16.11.2016, 10:29 Uhr

Spannende Entscheidungen bei der 36.Rallye Waldviertel

In der ORM 2-WD möchte der Steirer Daniel Wollinger seinen knappen Vorsprung zum 1.Staatsmeistertitel nutzen.. (Foto: Daniel Fessl)

Prominente Namen, enge Entscheidungen und jede Menge spannende Rennen - die 36.Rallye Waldviertel am 18. und 19.November wird das Rallye-Highlight 2016

Die Rallye Waldviertel 2016, von 18. bis 19.11., verspricht mit prominenten Rallye-Assen und einer tollen Show, eines der Motorsport-Highlights des Jahres zu werden.

Am Freitag, 18.November, starten die Fahrer in St.Pölten, am Samstag, 19.November, wird das Gebiet rund um Schloss Grafenegg zur Rallye-Zentrale.

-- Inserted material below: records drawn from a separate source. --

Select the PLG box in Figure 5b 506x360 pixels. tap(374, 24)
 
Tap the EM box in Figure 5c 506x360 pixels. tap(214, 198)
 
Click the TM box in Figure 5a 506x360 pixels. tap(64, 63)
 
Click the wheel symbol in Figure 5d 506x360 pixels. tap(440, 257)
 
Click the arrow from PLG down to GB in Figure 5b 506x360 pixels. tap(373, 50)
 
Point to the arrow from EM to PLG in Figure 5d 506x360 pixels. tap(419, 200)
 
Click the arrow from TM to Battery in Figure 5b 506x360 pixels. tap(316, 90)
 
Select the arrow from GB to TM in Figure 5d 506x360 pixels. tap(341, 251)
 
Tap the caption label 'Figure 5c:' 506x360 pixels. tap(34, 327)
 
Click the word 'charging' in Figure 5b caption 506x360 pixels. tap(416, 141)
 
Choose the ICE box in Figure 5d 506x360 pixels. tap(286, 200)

Klingende Namen und starke Boliden

Der 3-fache 2WD-Champion Michael Böhm bringt diesmal einen Mitsubishi Evo IX an den Start. Der Ungar Attila Rongits konnte im selben Boliden schon im letzten Jahr im Waldviertel mit der Spitze mithalten.

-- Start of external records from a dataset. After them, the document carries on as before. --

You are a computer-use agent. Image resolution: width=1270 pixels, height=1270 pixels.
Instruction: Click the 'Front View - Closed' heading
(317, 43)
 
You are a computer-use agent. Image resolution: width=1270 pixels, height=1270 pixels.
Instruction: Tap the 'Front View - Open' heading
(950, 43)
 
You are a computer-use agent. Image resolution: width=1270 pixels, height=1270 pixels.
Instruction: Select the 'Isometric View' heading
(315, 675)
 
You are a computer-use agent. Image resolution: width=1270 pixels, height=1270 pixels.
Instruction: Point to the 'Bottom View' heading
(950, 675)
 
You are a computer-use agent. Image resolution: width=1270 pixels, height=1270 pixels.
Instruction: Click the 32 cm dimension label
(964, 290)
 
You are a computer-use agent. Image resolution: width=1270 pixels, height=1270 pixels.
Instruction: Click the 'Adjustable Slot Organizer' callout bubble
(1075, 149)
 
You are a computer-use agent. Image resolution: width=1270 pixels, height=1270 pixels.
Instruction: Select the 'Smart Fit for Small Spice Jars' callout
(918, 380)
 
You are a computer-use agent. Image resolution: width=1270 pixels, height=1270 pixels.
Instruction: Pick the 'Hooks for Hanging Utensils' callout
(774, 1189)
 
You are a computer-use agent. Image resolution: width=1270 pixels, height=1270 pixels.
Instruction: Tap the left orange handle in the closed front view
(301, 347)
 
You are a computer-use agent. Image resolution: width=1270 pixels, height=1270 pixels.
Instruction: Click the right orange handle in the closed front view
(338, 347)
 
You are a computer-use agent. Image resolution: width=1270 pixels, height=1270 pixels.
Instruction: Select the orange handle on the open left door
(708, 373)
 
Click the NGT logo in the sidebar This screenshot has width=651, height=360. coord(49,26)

Weitere Top 10 Kandidaten: die Oberösterreicher Peter Ölsinger im Mitsubishi Evo X, Seppi Stiegler im Mitsubishi Evo IX, Gerhard Aigner und Robert Zitta sowie der Niederösterreicher Hermann Haslauer im Subaru Impreza. Einen Subaru lenkt auch der Deutsche Björn Satorius. Stark werden auch die Russen Sergei Remennik und Igor Bulantsev eingeschätzt. Beide starten mit einem Mitsubishi Evo X. Und vom bei uns immer wieder gern gesehenen Ungarn Krisztian Hideg im Mitsubishi Evo IX weiß man sowieso um seine Fähigkeiten.

Spannende Entscheidungen in fast allen Klassen

Noch offen und hochspannend ist der Kampf um den Staatsmeistertitel in der ORM 2-WD. Hier geht der Steirer Daniel Wollinger im Renault Clio R3 mit lediglich zwei Punkten Vorsprung auf den Oberösterreicher Simon Wagner (Citroen DS3 R3) ins Rennen.

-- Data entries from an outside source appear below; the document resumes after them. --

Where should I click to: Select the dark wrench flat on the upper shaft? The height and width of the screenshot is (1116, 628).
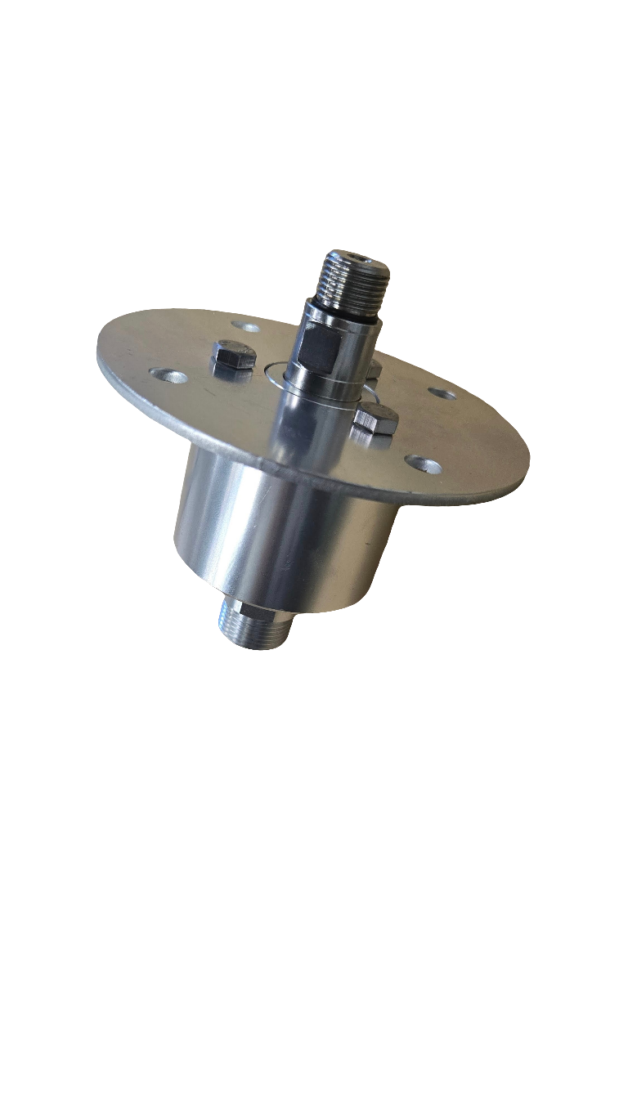[319, 347]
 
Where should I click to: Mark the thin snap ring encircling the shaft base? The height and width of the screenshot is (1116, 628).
[270, 376]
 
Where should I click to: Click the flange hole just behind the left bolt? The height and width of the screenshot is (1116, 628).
[245, 327]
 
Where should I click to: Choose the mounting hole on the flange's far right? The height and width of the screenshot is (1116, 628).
[442, 394]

Beide Piloten waren noch nie österreichischer Staatsmeister. Und auch sonst waren sie heuer ziemlich synchron unterwegs – neben je einem Ausfall haben beide je drei Saisonsiege auf dem Konto. Julian Wagner, der jüngere Bruder des Titelanwärters, hat zuletzt mit seinem Opel Adam R2 beachtlichen Speed bewiesen.

Wenn er durchkommt, kann er ebenso ein Hecht im Karpfenteich sein wie Michael Kogler im Citroen DS3 R3 oder die starken Ausländer Vaclav Stejskal aus Tschechien im Renault Clio R3 und Grega Premrl aus Slowenien im Citroen DS3.

Heimische Talente messen sich mit internationalem Nachwuchs

In der ORM Junior hat Simon Wagner den Staatsmeistertitel bereits fix in der Tasche. Nichtsdestotrotz gibt es im Waldviertel ein interessantes Kräftemessen der besten heimischen Nachwuchspiloten mit einigen schnellen Youngsters aus dem Ausland.

Einige Entscheidungen sind noch in den verschiedenen Divisionen des Rallyepokals der OSK offen. In der Division C1 ist der Oberösterreicher Robert Zitta (Subaru Impreza) Topfavorit. In der Division C2 hat der Niederösterreicher Martin Kalteis (Mitsubishi Evo VII) gute Chancen auf den Gesamtsieg.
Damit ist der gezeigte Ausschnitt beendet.